If you use the same username and password across websites and that is breached the website could be breached with as little as one login attempt and firewall is going to be able provide limited protection at best, so that shouldn’t be the number one thing to do. Two factor authentication would be a better option, but that only comes in at number 5.

Number 2 shows that they will even promote their product over mentioning where WordPress does a good job on security:

2. Ensure that you have strong passwords on all user accounts, especially admin. Wordfence Premium provides password auditing capability.

You don’t need password auditing capability as WordPress already provides a good measure of the security of passwords and by default it generates secure ones. If you wanted to improve things then it might make sense to limit passwords to strong ones, instead of trying to auditing them after the fact.

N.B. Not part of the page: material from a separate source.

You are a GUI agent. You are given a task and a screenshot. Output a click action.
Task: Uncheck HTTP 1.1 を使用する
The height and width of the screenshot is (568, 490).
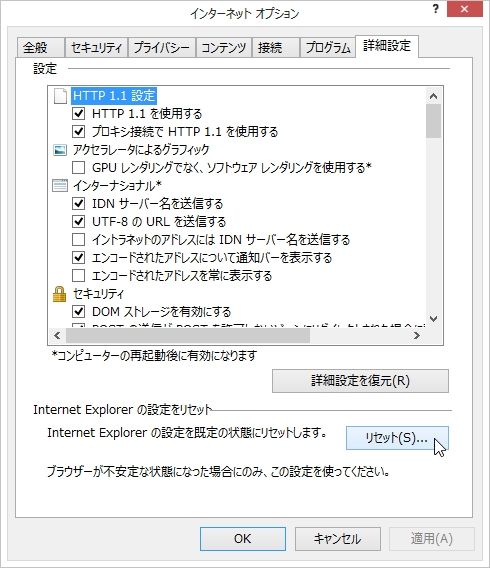click(79, 114)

There is another problem with these types of claims, it is causing people to take the wrong lesson from them. There are several comments on Wordfence’s posts about not using WordPress because of things like this. Here is one:

Thanks for the support and heads up Mark.
This rubbish is exactly why I will no longer use WordPress.
Just this week I have already shifted my sites across to another platform.
I feel for everyone who has no idea on the simplest security measures, including the free level of Word Fence let alone paying for the Premium version.
It’s not what it costs up front, but the cost to repair, replace or fix what has been lost.

The reality is this type of attack isn’t in some way connected to WordPress or unique to it, but Wordfence presents thing in way to that leads people to believe otherwise. Probably because they are most interested in promoting their WordPress security products, even when they are not the best solution to the problem.